[What the task requires] Please print only the top portion of the entries below, ending with the line that contains "Task: Open Help", exactly as written.

Data items
+ + +
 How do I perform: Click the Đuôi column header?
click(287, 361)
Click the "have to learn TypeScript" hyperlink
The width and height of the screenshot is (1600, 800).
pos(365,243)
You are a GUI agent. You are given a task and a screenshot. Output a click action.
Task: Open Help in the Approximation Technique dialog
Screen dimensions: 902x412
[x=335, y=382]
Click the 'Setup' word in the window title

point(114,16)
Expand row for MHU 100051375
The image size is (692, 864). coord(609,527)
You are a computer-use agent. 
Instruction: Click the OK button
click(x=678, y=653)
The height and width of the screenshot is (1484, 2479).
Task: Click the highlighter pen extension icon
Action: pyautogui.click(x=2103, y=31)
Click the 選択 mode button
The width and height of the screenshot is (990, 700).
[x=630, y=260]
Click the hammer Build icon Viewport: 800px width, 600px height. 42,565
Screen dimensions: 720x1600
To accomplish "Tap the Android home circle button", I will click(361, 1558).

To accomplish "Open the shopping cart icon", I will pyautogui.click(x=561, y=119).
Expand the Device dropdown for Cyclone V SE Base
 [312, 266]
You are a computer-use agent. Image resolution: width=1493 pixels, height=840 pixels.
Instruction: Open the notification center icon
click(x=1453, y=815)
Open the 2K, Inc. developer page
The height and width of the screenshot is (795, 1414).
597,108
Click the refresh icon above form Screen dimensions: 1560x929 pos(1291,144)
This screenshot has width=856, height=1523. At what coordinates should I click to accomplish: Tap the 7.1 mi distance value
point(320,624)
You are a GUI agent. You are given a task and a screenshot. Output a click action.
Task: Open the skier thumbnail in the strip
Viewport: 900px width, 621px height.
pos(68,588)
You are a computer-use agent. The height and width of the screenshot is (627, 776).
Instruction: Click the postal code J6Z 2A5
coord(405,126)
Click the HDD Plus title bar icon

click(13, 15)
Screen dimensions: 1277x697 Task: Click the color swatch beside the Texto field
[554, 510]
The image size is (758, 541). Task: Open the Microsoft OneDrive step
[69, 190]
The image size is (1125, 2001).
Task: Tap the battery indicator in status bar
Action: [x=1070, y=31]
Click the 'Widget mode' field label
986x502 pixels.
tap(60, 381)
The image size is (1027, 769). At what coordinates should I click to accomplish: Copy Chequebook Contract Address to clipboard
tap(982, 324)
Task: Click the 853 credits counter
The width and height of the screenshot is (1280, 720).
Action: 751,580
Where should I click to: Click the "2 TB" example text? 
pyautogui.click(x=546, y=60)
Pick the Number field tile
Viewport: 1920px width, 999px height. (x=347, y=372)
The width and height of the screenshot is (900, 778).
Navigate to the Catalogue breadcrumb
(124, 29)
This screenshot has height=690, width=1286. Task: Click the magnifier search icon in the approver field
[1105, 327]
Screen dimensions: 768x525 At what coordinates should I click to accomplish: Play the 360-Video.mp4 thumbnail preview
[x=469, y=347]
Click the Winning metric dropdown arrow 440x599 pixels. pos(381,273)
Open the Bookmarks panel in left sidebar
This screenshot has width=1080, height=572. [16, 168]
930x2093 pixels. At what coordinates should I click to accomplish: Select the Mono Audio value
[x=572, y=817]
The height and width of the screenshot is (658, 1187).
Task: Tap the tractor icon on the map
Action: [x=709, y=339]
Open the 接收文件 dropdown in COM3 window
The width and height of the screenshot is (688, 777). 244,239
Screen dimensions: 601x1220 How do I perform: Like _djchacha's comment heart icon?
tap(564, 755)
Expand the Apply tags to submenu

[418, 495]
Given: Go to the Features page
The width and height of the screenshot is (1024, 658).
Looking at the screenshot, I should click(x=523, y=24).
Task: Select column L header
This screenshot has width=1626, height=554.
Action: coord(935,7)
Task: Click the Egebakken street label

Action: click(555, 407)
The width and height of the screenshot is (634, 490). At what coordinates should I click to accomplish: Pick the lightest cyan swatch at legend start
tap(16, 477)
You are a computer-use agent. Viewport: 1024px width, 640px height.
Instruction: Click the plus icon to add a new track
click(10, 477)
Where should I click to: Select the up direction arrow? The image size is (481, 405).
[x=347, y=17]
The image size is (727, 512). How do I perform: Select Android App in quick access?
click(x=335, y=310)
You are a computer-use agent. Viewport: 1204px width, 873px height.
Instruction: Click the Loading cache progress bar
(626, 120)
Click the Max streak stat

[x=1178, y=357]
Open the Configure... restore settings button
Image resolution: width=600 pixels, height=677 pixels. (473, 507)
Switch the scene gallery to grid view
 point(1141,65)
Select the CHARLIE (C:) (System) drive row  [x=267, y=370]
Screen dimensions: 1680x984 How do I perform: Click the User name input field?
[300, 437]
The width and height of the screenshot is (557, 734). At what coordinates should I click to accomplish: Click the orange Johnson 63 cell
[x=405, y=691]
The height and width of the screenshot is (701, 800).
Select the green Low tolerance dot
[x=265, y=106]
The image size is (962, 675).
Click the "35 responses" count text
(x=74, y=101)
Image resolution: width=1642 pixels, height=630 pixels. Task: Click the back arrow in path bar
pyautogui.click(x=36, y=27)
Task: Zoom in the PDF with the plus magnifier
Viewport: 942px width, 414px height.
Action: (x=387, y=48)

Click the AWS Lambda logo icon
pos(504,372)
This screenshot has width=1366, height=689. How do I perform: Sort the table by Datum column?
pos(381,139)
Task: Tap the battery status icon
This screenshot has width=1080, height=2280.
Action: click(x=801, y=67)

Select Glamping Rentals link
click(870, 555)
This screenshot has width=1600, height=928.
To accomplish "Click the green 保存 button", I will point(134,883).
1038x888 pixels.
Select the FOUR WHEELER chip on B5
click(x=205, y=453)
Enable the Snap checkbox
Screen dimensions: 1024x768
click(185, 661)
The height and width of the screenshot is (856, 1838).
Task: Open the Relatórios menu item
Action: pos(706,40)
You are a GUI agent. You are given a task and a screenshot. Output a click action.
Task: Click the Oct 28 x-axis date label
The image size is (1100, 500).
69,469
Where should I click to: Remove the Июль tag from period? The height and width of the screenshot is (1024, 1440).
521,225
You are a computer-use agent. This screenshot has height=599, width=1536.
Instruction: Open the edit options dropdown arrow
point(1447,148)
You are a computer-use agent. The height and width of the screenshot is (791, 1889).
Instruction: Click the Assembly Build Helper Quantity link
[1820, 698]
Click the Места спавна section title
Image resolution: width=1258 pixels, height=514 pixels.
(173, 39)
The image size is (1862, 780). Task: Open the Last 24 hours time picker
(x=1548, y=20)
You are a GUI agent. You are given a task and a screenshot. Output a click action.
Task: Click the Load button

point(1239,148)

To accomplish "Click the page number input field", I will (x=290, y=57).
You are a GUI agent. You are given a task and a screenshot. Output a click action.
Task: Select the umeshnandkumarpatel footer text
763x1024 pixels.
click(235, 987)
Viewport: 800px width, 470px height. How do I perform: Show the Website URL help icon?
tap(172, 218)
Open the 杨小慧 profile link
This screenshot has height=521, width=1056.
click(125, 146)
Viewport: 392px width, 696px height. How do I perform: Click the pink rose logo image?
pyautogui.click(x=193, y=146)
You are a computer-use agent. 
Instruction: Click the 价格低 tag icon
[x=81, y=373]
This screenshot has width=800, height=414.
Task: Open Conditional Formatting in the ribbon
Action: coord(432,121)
+ + +
[Problem solution]
 How do I perform: Click the Đuôi column header?
click(287, 361)
Click the "have to learn TypeScript" hyperlink
The width and height of the screenshot is (1600, 800).
pos(365,243)
You are a GUI agent. You are given a task and a screenshot. Output a click action.
Task: Open Help in the Approximation Technique dialog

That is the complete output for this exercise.